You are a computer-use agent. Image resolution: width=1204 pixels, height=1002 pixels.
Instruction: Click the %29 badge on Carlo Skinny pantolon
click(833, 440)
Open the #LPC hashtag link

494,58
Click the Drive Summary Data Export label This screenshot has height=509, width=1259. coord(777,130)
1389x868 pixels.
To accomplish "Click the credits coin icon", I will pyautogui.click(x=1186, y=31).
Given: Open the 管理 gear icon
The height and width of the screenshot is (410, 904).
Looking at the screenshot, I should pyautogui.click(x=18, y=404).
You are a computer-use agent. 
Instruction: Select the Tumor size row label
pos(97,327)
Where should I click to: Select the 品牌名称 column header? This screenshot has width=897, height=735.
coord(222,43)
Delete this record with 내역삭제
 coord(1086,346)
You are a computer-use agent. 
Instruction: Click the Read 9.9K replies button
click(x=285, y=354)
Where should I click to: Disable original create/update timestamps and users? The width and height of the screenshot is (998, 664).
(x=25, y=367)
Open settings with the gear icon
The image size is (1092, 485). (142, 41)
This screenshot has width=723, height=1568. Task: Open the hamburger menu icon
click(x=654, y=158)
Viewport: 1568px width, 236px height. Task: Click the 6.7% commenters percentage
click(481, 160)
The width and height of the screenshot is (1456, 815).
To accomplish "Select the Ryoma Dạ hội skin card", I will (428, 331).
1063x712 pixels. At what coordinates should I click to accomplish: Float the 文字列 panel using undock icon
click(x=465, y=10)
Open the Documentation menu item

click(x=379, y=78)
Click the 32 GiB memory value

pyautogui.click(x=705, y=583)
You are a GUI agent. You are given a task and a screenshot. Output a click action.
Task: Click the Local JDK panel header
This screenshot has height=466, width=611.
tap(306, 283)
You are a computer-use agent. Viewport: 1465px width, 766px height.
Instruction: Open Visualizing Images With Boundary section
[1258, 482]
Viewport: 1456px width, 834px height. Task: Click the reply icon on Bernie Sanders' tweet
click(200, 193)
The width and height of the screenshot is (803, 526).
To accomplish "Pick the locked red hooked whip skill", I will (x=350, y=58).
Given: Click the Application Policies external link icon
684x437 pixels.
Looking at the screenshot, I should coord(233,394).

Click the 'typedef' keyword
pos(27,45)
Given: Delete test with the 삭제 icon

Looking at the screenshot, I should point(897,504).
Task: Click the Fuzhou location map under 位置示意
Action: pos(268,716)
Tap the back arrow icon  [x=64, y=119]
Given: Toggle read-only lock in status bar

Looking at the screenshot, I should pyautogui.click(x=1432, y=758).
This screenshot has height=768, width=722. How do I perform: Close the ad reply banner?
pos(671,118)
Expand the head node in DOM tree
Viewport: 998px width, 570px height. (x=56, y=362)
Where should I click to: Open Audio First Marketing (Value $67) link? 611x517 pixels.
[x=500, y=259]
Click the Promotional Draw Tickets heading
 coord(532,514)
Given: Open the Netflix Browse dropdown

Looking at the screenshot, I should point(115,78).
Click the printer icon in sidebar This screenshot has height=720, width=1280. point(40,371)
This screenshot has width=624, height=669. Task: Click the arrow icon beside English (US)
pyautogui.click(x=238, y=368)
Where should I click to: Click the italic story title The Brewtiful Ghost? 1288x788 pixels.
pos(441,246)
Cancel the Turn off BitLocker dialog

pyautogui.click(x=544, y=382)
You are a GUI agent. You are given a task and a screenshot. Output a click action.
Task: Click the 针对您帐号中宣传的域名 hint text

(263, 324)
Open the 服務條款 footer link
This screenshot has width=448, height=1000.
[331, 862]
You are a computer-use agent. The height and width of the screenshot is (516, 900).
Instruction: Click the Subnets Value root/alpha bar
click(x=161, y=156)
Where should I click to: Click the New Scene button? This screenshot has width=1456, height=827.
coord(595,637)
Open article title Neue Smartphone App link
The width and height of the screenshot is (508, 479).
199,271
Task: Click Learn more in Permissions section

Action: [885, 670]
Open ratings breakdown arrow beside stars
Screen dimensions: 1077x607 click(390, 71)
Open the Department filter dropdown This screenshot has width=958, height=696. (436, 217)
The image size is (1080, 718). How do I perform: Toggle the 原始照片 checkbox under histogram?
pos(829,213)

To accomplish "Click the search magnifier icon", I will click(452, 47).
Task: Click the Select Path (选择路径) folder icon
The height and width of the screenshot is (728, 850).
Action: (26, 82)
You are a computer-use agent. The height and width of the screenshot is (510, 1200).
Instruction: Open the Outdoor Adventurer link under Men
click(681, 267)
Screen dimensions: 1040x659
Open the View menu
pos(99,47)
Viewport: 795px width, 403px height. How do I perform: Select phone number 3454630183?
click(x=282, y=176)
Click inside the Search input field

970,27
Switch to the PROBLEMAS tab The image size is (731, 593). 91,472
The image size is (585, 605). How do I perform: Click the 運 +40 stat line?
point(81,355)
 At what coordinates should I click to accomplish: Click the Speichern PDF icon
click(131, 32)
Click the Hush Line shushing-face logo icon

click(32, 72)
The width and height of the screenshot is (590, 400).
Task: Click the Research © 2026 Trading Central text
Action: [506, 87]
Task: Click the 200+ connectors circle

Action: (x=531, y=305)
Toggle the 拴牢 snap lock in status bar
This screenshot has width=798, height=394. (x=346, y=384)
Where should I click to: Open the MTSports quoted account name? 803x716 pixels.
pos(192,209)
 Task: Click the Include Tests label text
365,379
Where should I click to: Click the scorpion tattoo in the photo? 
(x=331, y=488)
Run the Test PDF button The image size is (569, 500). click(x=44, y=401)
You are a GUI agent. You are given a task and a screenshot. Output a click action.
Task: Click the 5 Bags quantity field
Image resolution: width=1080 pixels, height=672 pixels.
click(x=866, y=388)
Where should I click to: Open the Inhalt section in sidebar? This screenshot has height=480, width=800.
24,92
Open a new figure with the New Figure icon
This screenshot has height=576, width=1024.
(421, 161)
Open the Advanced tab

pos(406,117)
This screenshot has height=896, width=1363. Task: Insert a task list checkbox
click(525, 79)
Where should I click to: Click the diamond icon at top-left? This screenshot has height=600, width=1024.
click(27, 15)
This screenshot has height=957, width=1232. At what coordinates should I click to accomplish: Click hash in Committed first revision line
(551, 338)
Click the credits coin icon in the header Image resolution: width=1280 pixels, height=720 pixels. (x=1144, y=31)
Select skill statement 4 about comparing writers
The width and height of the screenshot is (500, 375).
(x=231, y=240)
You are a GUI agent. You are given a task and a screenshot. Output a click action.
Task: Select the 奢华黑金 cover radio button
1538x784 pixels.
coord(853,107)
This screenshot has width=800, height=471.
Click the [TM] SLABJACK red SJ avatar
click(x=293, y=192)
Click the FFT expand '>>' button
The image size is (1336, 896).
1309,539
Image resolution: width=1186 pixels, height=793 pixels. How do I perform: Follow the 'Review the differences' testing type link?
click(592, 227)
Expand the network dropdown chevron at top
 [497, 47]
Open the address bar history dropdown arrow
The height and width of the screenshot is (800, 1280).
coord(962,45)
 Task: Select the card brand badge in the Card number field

EXERCISE PROMPT:
Line by line, output the records exactly as given.

PROBLEM SOLUTION:
You are a computer-use agent. Image resolution: width=1204 pixels, height=1002 pixels.
Instruction: Click the %29 badge on Carlo Skinny pantolon
click(833, 440)
Open the #LPC hashtag link

494,58
Click the Drive Summary Data Export label This screenshot has height=509, width=1259. coord(777,130)
1389x868 pixels.
To accomplish "Click the credits coin icon", I will pyautogui.click(x=1186, y=31).
Given: Open the 管理 gear icon
The height and width of the screenshot is (410, 904).
Looking at the screenshot, I should pyautogui.click(x=18, y=404).
You are a computer-use agent. 
Instruction: Select the Tumor size row label
pos(97,327)
Where should I click to: Select the 品牌名称 column header? This screenshot has width=897, height=735.
coord(222,43)
Delete this record with 내역삭제
 coord(1086,346)
You are a computer-use agent. 
Instruction: Click the Read 9.9K replies button
click(x=285, y=354)
Where should I click to: Disable original create/update timestamps and users? The width and height of the screenshot is (998, 664).
(x=25, y=367)
Open settings with the gear icon
The image size is (1092, 485). (142, 41)
This screenshot has width=723, height=1568. Task: Open the hamburger menu icon
click(x=654, y=158)
Viewport: 1568px width, 236px height. Task: Click the 6.7% commenters percentage
click(481, 160)
The width and height of the screenshot is (1456, 815).
To accomplish "Select the Ryoma Dạ hội skin card", I will (428, 331).
1063x712 pixels. At what coordinates should I click to accomplish: Float the 文字列 panel using undock icon
click(x=465, y=10)
Open the Documentation menu item

click(x=379, y=78)
Click the 32 GiB memory value

pyautogui.click(x=705, y=583)
You are a GUI agent. You are given a task and a screenshot. Output a click action.
Task: Click the Local JDK panel header
This screenshot has height=466, width=611.
tap(306, 283)
You are a computer-use agent. Viewport: 1465px width, 766px height.
Instruction: Open Visualizing Images With Boundary section
[1258, 482]
Viewport: 1456px width, 834px height. Task: Click the reply icon on Bernie Sanders' tweet
click(200, 193)
The width and height of the screenshot is (803, 526).
To accomplish "Pick the locked red hooked whip skill", I will (x=350, y=58).
Given: Click the Application Policies external link icon
684x437 pixels.
Looking at the screenshot, I should coord(233,394).

Click the 'typedef' keyword
pos(27,45)
Given: Delete test with the 삭제 icon

Looking at the screenshot, I should point(897,504).
Task: Click the Fuzhou location map under 位置示意
Action: pos(268,716)
Tap the back arrow icon  [x=64, y=119]
Given: Toggle read-only lock in status bar

Looking at the screenshot, I should pyautogui.click(x=1432, y=758).
This screenshot has height=768, width=722. How do I perform: Close the ad reply banner?
pos(671,118)
Expand the head node in DOM tree
Viewport: 998px width, 570px height. (x=56, y=362)
Where should I click to: Open Audio First Marketing (Value $67) link? 611x517 pixels.
[x=500, y=259]
Click the Promotional Draw Tickets heading
 coord(532,514)
Given: Open the Netflix Browse dropdown

Looking at the screenshot, I should point(115,78).
Click the printer icon in sidebar This screenshot has height=720, width=1280. point(40,371)
This screenshot has width=624, height=669. Task: Click the arrow icon beside English (US)
pyautogui.click(x=238, y=368)
Where should I click to: Click the italic story title The Brewtiful Ghost? 1288x788 pixels.
pos(441,246)
Cancel the Turn off BitLocker dialog

pyautogui.click(x=544, y=382)
You are a GUI agent. You are given a task and a screenshot. Output a click action.
Task: Click the 针对您帐号中宣传的域名 hint text

(263, 324)
Open the 服務條款 footer link
This screenshot has width=448, height=1000.
[331, 862]
You are a computer-use agent. The height and width of the screenshot is (516, 900).
Instruction: Click the Subnets Value root/alpha bar
click(x=161, y=156)
Where should I click to: Click the New Scene button? This screenshot has width=1456, height=827.
coord(595,637)
Open article title Neue Smartphone App link
The width and height of the screenshot is (508, 479).
199,271
Task: Click Learn more in Permissions section

Action: [885, 670]
Open ratings breakdown arrow beside stars
Screen dimensions: 1077x607 click(390, 71)
Open the Department filter dropdown This screenshot has width=958, height=696. (436, 217)
The image size is (1080, 718). How do I perform: Toggle the 原始照片 checkbox under histogram?
pos(829,213)

To accomplish "Click the search magnifier icon", I will click(452, 47).
Task: Click the Select Path (选择路径) folder icon
The height and width of the screenshot is (728, 850).
Action: (26, 82)
You are a computer-use agent. The height and width of the screenshot is (510, 1200).
Instruction: Open the Outdoor Adventurer link under Men
click(681, 267)
Screen dimensions: 1040x659
Open the View menu
pos(99,47)
Viewport: 795px width, 403px height. How do I perform: Select phone number 3454630183?
click(x=282, y=176)
Click inside the Search input field

970,27
Switch to the PROBLEMAS tab The image size is (731, 593). 91,472
The image size is (585, 605). How do I perform: Click the 運 +40 stat line?
point(81,355)
 At what coordinates should I click to accomplish: Click the Speichern PDF icon
click(131, 32)
Click the Hush Line shushing-face logo icon

click(32, 72)
The width and height of the screenshot is (590, 400).
Task: Click the Research © 2026 Trading Central text
Action: [506, 87]
Task: Click the 200+ connectors circle

Action: (x=531, y=305)
Toggle the 拴牢 snap lock in status bar
This screenshot has width=798, height=394. (x=346, y=384)
Where should I click to: Open the MTSports quoted account name? 803x716 pixels.
pos(192,209)
 Task: Click the Include Tests label text
365,379
Where should I click to: Click the scorpion tattoo in the photo? 
(x=331, y=488)
Run the Test PDF button The image size is (569, 500). click(x=44, y=401)
You are a GUI agent. You are given a task and a screenshot. Output a click action.
Task: Click the 5 Bags quantity field
Image resolution: width=1080 pixels, height=672 pixels.
click(x=866, y=388)
Where should I click to: Open the Inhalt section in sidebar? This screenshot has height=480, width=800.
24,92
Open a new figure with the New Figure icon
This screenshot has height=576, width=1024.
(421, 161)
Open the Advanced tab

pos(406,117)
This screenshot has height=896, width=1363. Task: Insert a task list checkbox
click(525, 79)
Where should I click to: Click the diamond icon at top-left? This screenshot has height=600, width=1024.
click(27, 15)
This screenshot has height=957, width=1232. At what coordinates should I click to accomplish: Click hash in Committed first revision line
(551, 338)
Click the credits coin icon in the header Image resolution: width=1280 pixels, height=720 pixels. (x=1144, y=31)
Select skill statement 4 about comparing writers
The width and height of the screenshot is (500, 375).
(x=231, y=240)
You are a GUI agent. You are given a task and a screenshot. Output a click action.
Task: Select the 奢华黑金 cover radio button
1538x784 pixels.
coord(853,107)
This screenshot has width=800, height=471.
Click the [TM] SLABJACK red SJ avatar
click(x=293, y=192)
Click the FFT expand '>>' button
The image size is (1336, 896).
1309,539
Image resolution: width=1186 pixels, height=793 pixels. How do I perform: Follow the 'Review the differences' testing type link?
click(592, 227)
Expand the network dropdown chevron at top
 [497, 47]
Open the address bar history dropdown arrow
The height and width of the screenshot is (800, 1280).
coord(962,45)
 Task: Select the card brand badge in the Card number field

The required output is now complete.